This Day in Brooklyn Catholic History

This Day in Brooklyn Catholic History

This day in 1922 marks the dedication of St. Peter Claver Church, the Diocese of Brooklyn’s first African-American parish. The parish was (and is) located in Bedford-Stuyvesant, a growing center of African-American life in New York City since the First World War. Many of the first parishioners were migrants from the Jim Crow South looking for work, and a good number migrated from the West Indies. In 1920 Bishop Charles E. McDonnell appointed Father Bernard J. Quinn, a former army chaplain, to found a separate parish for Black Catholics. Quinn served as pastor for twenty years. During his military service in France, he got acquainted with the writings of a French Carmelite who would be canonized in 1925. At St.

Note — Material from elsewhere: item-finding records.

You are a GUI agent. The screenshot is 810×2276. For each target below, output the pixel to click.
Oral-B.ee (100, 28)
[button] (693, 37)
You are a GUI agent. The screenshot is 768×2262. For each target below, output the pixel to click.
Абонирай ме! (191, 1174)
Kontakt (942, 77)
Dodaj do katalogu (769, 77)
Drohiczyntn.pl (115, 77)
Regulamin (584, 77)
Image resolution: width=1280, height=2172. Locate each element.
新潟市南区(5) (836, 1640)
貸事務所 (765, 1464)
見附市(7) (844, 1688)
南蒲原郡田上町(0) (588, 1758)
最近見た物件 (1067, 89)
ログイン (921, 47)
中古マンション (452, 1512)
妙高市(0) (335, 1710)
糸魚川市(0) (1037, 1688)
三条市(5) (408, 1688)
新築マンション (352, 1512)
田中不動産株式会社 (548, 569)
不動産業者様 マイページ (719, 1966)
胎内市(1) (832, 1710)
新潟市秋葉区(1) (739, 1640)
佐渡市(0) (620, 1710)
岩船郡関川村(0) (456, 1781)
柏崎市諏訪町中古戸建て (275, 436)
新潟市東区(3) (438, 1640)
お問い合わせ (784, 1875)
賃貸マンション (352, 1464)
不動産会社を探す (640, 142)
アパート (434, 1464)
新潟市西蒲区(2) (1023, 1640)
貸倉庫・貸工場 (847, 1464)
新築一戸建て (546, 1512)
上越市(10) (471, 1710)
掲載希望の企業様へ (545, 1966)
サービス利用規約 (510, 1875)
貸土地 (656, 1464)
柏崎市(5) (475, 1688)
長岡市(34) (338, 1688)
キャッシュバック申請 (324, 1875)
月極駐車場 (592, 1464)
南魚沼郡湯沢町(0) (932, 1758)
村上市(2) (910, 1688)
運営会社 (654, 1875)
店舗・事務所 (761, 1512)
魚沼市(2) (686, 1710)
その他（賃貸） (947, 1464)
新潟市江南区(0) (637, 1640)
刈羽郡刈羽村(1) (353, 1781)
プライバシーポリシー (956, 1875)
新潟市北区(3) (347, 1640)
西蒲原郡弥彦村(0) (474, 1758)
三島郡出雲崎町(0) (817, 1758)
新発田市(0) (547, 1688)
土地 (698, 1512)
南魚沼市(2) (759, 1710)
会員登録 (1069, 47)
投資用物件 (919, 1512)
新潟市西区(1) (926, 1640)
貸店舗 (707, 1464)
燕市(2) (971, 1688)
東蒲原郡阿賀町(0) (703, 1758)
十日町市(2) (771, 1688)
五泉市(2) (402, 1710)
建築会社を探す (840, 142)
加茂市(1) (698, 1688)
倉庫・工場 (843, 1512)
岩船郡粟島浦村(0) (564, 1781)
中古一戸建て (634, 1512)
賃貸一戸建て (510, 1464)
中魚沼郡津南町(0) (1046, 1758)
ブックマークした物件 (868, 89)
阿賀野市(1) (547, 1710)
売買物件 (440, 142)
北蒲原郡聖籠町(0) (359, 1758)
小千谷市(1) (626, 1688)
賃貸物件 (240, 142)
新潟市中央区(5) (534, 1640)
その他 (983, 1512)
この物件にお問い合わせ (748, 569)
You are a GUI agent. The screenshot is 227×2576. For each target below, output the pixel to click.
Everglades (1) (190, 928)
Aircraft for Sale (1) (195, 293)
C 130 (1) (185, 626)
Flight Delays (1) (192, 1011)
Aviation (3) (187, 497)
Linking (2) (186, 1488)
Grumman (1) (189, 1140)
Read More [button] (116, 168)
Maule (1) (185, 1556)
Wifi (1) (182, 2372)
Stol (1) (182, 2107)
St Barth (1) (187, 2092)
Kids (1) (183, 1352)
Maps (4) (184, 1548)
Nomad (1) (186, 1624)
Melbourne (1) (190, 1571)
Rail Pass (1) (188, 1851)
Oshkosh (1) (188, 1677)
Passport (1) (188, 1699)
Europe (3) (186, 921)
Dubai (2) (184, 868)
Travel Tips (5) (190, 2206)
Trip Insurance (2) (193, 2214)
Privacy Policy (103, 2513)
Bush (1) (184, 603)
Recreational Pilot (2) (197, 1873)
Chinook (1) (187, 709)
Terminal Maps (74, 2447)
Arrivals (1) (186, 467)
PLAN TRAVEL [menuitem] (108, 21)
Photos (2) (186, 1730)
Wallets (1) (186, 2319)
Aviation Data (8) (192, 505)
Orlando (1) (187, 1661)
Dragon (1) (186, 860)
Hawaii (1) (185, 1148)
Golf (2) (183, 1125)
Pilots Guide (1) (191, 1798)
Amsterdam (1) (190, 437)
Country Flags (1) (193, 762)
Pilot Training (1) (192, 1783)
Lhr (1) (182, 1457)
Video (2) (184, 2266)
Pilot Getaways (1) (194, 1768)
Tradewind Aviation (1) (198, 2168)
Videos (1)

Peter Claver, Father Quinn started one of the very first shrines in New York City dedicated to St. Therese of Lisieux. Novenas at the parish were attended by Catholics from across the city, Black and white. By the end of the 1920’s it was estimated that over a million people had visited the parish for this reason. In recent years St. Peter Claver has merged with two other Bed-Stuy parishes and has been renamed St. Martin De Porres. This 1942 photo of the church interior reflects the African heritage of its parishioners. Quinn’s canonization cause is currently under consideration.